**TASKS TO CARRY OUT:**
1 > Copy the stretch of the Malvern ambulance transcript below from "She became a" through "since the '80s.", word for word.
2 > Go on with the broadcast transcript below about the Malvern volunteer EMTs, starting after its last sentence.

**READING TEXT:**
.....

BROADCAST TRANSCRIPT:
Imagine calling for an ambulance, but no one is there to answer the call. I'm your southwest Iowa neighborhood reporter, Katrina Markel in Malvern and I'm here because two grandmothers are determined to make sure that doesn't happen in this community.

Zennith Wilber: "She's 81 and I'm 72, how's that?"

During the day in Malvern, if an ambulance is called, most likely Zennith Wilber and Linda Seipold will be the EMTs who respond. Between the two of them – 80 years of experience on volunteer rescue squads.

"By the time you go to the patient's location, transport them to hospital, come back, clean the rig, do the paperwork, you're looking at two and half hours," Seipold said.

She became a volunteer EMT with Malvern in 1981, when there were far more people on the roster and more neighbors who worked in town and could respond during the day. She and Wilber say the vocation has grown since the '80s.

"When I started you were basically a scoop and go, like she said," Wilber said.

With younger neighbors working in Omaha and Council Bluffs, the day shift is almost always staffed by Wilber, who is also paid as a part-time administrator, and Seipold, the farm girl whom Wilber praises as an excellent ambulance driver.

.....

**PROVIDED MATERIAL:**
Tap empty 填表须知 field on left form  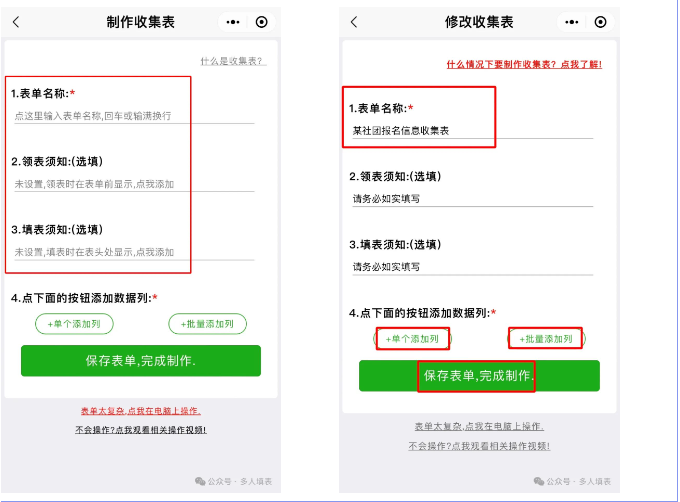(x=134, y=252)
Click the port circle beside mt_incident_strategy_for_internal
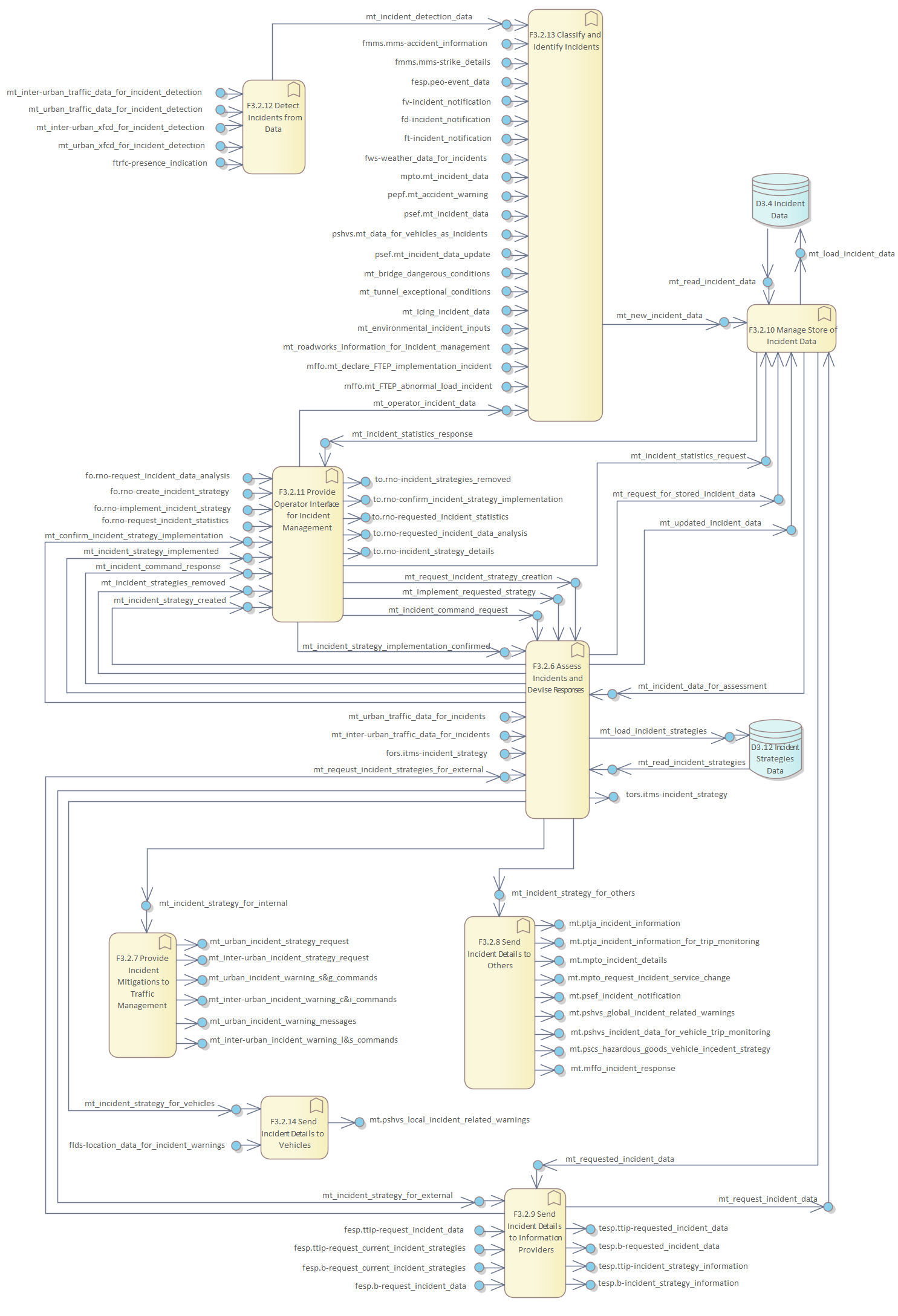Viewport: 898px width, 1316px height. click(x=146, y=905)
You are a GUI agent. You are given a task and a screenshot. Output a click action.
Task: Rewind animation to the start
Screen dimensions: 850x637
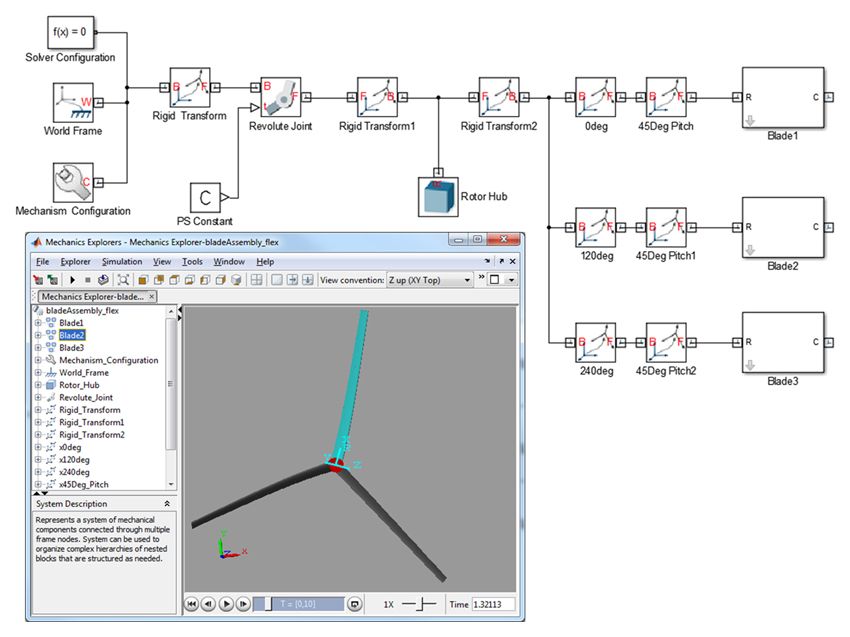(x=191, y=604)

.....

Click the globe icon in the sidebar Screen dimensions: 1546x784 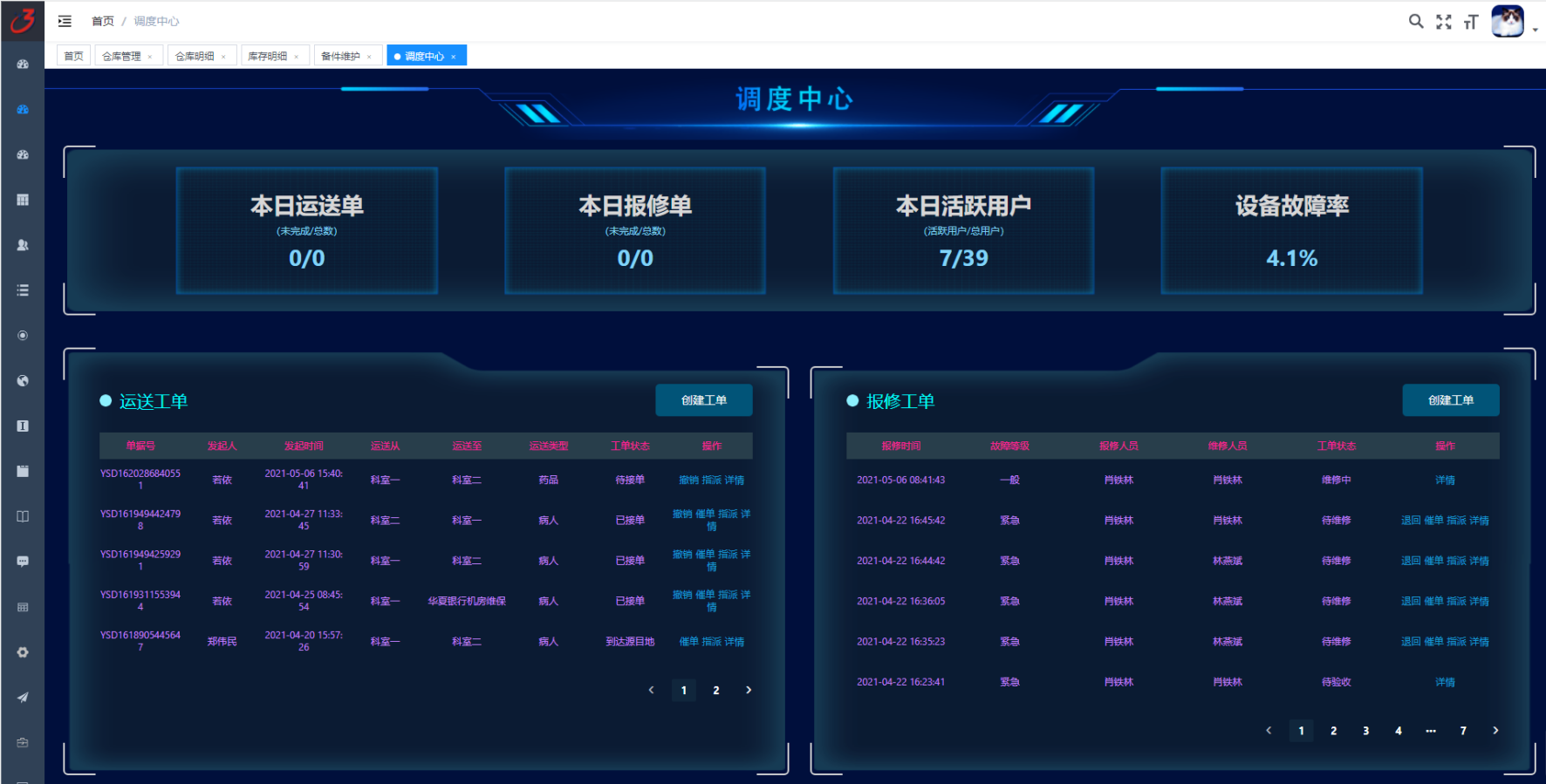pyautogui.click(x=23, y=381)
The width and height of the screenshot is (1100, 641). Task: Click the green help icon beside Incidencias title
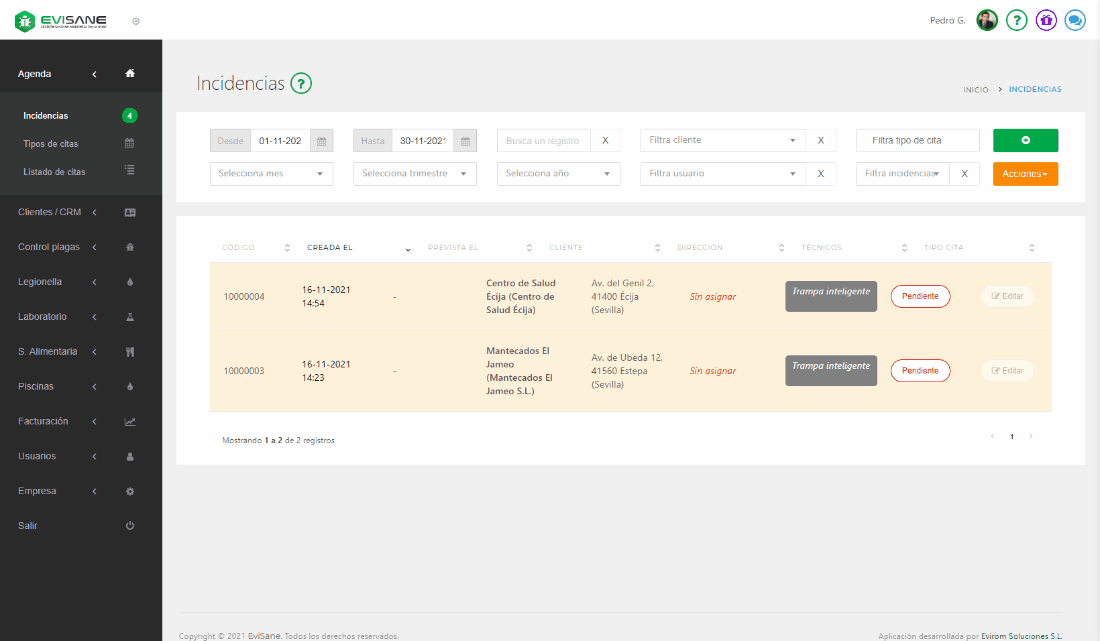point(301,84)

.....

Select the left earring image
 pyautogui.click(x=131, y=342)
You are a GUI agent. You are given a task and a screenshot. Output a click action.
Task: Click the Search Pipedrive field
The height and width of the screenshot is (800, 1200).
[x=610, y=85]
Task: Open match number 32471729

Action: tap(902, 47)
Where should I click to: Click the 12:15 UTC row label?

.....

**ANSWERS BY TASK:**
1 >
She became a volunteer EMT with Malvern in 1981, when there were far more people on the roster and more neighbors who worked in town and could respond during the day. She and Wilber say the vocation has grown since the '80s.

2 >
It's a big job.

"Right now we are 40 calls above and beyond what we were a year ago,” Wilber said. “And a lot of this has to do with the fact that there is not a hospital in our county."

A 45-minute drive to Council Bluffs means folks are more likely to call an ambulance. Wilber and Seipold told me they'll call a volunteer firefighter to help with lifting, or they'll pick up a Glenwood paramedic on route to the hospital, but...

"We need volunteers!"

Iowa municipalities aren't required to fund ambulance services as they are with fire services. Mills County is considering solutions, such as a county-wide EMS program, but that involves several steps and would take a few years to implement.